A Syrian artist who was twice imprisoned by President Bashar al-Assad’s regime for allegedly being an opposition activist recounted the state of the detention center in which he was held.
The artist told BBC that each 3 x 4-meter (about 10 x 13 feet) cell in the detention facility was filled with almost 70 prisoners and that prison officials piled dead bodies into the cells.
"They used to bring the bodies from the basement and pile them in front of us," the artist said.
"Every day there would be about eight new bodies. After a week I managed to get closer and count the number written on a body’s forehead. It was 5,530–and after a month and a half, the number on another body was 5,870. I got used to it."
"The first night I saw a dead body and smelled it, I felt so sick and sad I couldn’t sleep," he continued. "But later on, we were eating while a dead body was next to us. I remember leaning on a dead body and thinking, ‘When are they going to remove it so I can have more space?’"
The artist, who was detained twice, said that 40 members of his family have been killed by the Assad regime. He said that his "modern" appearance, in addition to belonging to a family and religious group that pushed back against Assad’s rule, prompted his arrest.
"I had long curly hair when I was detained for first time. This modern look was a sign for the government that I belong to the coordination committees that organized protests. The security officer dragged me by my hair and told his boss, ‘We’ve got one of the coordinators sir,’" the artist recounted.
The former prisoner said that he was blindfolded by police and taken to a room where his hands were bound with wires.

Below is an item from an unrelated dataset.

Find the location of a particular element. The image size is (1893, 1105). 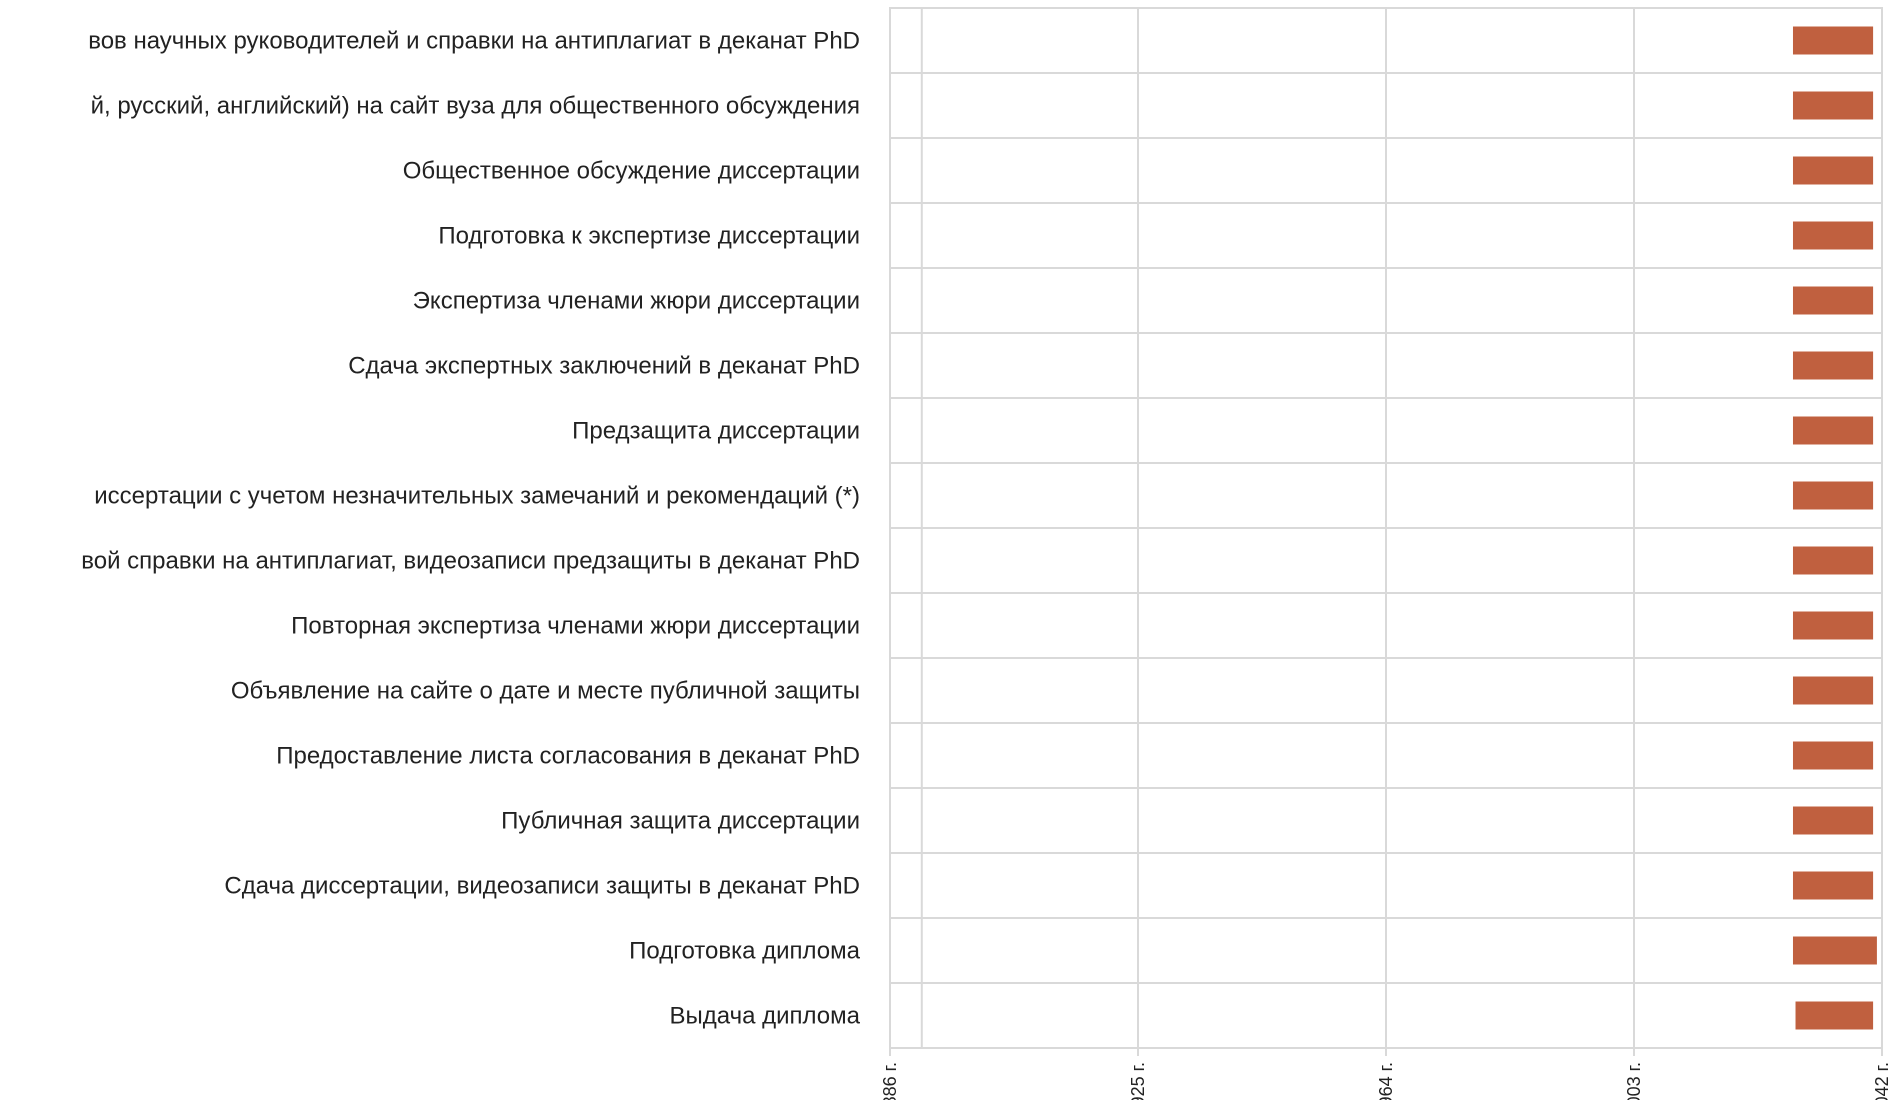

"They started beating me up madly. Then I reached the detention centre. I was bleeding, bones broken, ears damaged so that I couldn’t hear properly. The place was like Dante’s inferno. You are constantly tortured and you hear the cries of people being tortured. I was kept in the basement maybe seven stories down," the artist recalled.
He and his family spent $15,000 in bribes to get him released from prison. The artist, who eventually escaped Syria, also pushed back on the Syrian government’s claim that it is fighting radical Islamic terrorist groups like ISIS.
"I didn’t see any Islamists or jihadists or radicals in prison. I just saw ordinary Syrians. Needless to say, almost everyone in prison is Sunni," the artist said.
The firsthand account of the Syrian government’s detention facilities comes just days after the United States, Russia, and other world powers met in New York and rallied behind a peace process in Syria that involves political talks and new elections.
However, the plan agreed to at the United Nations Security Council does not specify whether Assad can run in the new elections, which are to be held 18 months after political talks begin.
Ahead of the meeting in New York, Secretary of State John Kerry met with Russian President Vladimir Putin to discuss Syria, ISIS, and other topics. Following the conversation, Kerry said that the Obama administration is not seeking a "regime change" in Syria, despite the fact that President Obama has long argued that Assad must be removed from power for peace to be achieved in Syria.
Instead, Kerry said, the U.S. and other world powers are focused on achieving a peace process during which "Syrians will be making decisions for the future of Syria."
Russia, a strong ally of Assad, has insisted that the Syrian people decide Assad’s fate.